Closed lsaravia closed 9 years ago
That does sound ominous. At first glance, I think you are correct. I'll reread the paper, and fix ASAP.
I think I've fixed the issue (https://github.com/csgillespie/poweRlaw/blob/master/pkg/R/bootstrap_p.R). Any other comments welcome.
Many thanks again for the report and the solution.
I made a lot of GOF test with different large data sets and all give me a p=1 which seems very improbable, so I revised the GOF algorithm.

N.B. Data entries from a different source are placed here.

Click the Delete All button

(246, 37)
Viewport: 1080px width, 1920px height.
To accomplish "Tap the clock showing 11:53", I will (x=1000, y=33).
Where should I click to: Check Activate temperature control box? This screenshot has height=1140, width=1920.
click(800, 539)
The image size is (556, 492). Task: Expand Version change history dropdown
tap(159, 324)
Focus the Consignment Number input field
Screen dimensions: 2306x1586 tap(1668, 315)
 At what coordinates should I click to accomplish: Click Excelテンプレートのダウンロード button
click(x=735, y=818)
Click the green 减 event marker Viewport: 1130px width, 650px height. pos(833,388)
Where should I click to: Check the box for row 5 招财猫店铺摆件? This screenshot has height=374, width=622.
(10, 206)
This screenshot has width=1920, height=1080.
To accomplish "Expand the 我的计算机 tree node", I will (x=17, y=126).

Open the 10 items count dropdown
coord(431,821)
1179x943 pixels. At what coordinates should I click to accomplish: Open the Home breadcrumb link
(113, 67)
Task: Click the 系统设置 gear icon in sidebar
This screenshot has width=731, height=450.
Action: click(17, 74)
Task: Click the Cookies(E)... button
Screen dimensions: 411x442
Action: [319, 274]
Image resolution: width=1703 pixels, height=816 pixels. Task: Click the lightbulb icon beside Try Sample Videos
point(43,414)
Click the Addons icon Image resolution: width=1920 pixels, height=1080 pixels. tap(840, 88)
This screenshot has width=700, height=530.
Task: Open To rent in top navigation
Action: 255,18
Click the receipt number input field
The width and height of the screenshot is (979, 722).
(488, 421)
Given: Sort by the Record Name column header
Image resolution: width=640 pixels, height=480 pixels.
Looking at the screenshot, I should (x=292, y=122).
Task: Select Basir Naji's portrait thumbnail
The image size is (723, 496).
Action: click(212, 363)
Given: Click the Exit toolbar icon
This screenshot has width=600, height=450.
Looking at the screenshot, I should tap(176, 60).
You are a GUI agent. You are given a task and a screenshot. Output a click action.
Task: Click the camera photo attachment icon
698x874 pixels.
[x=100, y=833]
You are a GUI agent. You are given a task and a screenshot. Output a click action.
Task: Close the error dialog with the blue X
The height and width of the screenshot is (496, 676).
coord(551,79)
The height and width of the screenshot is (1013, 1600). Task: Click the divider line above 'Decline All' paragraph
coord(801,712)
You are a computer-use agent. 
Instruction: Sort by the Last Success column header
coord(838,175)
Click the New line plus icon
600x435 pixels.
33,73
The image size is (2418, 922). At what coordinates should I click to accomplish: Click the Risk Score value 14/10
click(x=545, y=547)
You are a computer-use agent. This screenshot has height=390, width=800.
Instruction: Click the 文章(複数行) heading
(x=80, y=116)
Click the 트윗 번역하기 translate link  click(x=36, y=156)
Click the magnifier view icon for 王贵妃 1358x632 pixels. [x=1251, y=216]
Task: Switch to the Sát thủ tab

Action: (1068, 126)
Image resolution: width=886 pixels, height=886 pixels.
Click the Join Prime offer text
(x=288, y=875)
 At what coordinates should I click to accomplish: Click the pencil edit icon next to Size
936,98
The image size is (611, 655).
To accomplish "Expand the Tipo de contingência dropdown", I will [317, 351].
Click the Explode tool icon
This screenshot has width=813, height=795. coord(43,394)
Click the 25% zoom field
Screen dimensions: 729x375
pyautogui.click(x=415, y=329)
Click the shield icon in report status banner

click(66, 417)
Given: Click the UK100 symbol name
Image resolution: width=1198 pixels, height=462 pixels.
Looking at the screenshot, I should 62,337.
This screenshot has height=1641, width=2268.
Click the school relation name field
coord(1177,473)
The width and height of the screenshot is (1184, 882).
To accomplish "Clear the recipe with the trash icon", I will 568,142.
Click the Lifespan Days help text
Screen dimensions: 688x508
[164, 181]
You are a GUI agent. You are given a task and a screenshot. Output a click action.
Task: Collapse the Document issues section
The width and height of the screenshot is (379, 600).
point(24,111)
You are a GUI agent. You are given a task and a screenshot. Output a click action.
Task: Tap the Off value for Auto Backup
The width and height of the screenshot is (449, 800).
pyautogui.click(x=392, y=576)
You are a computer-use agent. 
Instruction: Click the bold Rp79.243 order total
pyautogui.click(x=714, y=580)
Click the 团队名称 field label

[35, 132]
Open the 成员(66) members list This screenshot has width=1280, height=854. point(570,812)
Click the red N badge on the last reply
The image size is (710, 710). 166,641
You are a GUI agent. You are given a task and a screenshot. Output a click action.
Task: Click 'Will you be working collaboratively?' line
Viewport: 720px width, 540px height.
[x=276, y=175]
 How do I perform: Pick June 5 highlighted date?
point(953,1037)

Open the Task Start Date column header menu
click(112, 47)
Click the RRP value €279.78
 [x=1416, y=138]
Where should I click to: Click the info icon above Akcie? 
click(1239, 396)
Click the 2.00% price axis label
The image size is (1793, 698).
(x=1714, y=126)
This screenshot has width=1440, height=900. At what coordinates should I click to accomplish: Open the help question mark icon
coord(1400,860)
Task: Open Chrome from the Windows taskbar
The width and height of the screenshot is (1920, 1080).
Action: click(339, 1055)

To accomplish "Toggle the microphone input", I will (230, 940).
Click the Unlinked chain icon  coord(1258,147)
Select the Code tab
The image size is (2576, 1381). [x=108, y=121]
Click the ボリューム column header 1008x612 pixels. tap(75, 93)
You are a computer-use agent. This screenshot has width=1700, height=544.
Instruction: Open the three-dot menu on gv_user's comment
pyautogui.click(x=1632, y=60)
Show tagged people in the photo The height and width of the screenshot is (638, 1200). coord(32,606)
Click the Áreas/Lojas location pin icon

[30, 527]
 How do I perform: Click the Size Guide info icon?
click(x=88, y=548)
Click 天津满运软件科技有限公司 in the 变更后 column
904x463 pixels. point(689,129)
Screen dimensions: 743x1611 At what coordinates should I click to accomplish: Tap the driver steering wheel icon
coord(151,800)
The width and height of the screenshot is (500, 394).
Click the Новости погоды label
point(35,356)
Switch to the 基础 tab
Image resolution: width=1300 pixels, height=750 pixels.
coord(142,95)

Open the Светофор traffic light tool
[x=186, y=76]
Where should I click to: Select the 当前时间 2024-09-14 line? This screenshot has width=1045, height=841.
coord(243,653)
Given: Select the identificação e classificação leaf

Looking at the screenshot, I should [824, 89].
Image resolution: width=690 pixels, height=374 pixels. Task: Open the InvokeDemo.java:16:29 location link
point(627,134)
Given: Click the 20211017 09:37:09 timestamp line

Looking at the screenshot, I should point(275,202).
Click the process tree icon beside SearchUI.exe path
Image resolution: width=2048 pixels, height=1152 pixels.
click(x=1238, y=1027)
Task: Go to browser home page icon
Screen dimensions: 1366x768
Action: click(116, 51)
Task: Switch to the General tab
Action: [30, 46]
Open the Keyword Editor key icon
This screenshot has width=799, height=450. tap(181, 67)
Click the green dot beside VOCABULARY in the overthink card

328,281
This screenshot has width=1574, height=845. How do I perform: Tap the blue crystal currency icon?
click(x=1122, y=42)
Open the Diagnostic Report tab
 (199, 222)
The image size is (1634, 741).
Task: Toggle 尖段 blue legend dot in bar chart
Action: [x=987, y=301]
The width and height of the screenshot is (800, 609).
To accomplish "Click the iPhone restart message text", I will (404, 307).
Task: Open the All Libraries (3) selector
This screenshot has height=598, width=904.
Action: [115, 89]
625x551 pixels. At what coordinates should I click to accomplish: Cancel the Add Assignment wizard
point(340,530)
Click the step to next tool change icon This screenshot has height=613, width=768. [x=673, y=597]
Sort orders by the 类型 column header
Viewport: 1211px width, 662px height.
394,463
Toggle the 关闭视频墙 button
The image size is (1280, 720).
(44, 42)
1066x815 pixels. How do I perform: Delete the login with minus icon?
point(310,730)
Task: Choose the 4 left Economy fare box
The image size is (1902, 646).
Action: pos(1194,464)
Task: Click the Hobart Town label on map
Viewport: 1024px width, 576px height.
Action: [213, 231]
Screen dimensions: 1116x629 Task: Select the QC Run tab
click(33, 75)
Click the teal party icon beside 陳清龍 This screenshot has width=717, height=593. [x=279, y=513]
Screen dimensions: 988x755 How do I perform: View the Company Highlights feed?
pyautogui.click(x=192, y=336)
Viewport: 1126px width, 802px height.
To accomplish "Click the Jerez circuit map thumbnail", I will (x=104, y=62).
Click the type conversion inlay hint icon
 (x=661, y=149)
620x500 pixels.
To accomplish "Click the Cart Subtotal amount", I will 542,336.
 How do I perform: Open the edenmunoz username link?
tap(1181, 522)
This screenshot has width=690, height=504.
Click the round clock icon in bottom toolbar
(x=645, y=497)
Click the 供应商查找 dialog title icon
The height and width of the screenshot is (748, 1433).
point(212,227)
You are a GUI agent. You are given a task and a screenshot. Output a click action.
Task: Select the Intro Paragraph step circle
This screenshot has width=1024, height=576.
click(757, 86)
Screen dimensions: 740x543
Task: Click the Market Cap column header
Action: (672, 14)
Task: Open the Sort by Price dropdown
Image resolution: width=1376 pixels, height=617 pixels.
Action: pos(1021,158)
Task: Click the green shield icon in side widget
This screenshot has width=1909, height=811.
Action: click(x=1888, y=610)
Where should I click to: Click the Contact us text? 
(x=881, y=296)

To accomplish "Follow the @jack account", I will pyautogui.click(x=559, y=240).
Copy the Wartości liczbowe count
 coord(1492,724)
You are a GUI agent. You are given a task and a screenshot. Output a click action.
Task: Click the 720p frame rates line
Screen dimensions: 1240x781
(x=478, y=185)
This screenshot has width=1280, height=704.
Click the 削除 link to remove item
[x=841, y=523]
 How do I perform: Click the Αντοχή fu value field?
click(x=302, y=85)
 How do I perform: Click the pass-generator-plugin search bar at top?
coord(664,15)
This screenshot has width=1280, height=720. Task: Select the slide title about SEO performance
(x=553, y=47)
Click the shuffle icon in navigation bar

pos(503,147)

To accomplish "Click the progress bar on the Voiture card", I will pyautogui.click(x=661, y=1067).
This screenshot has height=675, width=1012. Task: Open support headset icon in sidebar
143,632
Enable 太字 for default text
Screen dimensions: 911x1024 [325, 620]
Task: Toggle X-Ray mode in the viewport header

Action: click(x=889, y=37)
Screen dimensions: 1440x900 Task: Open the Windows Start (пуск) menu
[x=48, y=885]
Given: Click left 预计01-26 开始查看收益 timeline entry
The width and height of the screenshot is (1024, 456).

I found that you generate the synthetic data for x<xmin using a uniform distribution, instead of sampling from the original data (see below) this could cause the problem I found.
http://arxiv.org/pdf/0706.1062.pdf
Pag 17
"The generation of the synthetic data involves some subtleties. To obtain accurate estimates of p we need synthetic data that have a distribution similar to the empirical data below xmin but that follow the fitted power law above xmin. To generate such data we make use of a semiparametric approach. Suppose that our observed data set has ntail observations x ≥ xmin and n observations in total. We generate a new data set with n observations as follows. With probability ntail/n we generate a random number xi drawn from a power law with scaling parameter ˆα and x ≥ xmin. Otherwise, with probability 1 − ntail/n, we select one element uniformly at random from among the elements of the observed data set that have x < xmin and set xi equal to that element. Repeating the process for all i = 1 . . . n we generate a complete synthetic data set that indeed follows a power law above xmin but has the same (non-power-law) distribution as the observed data below."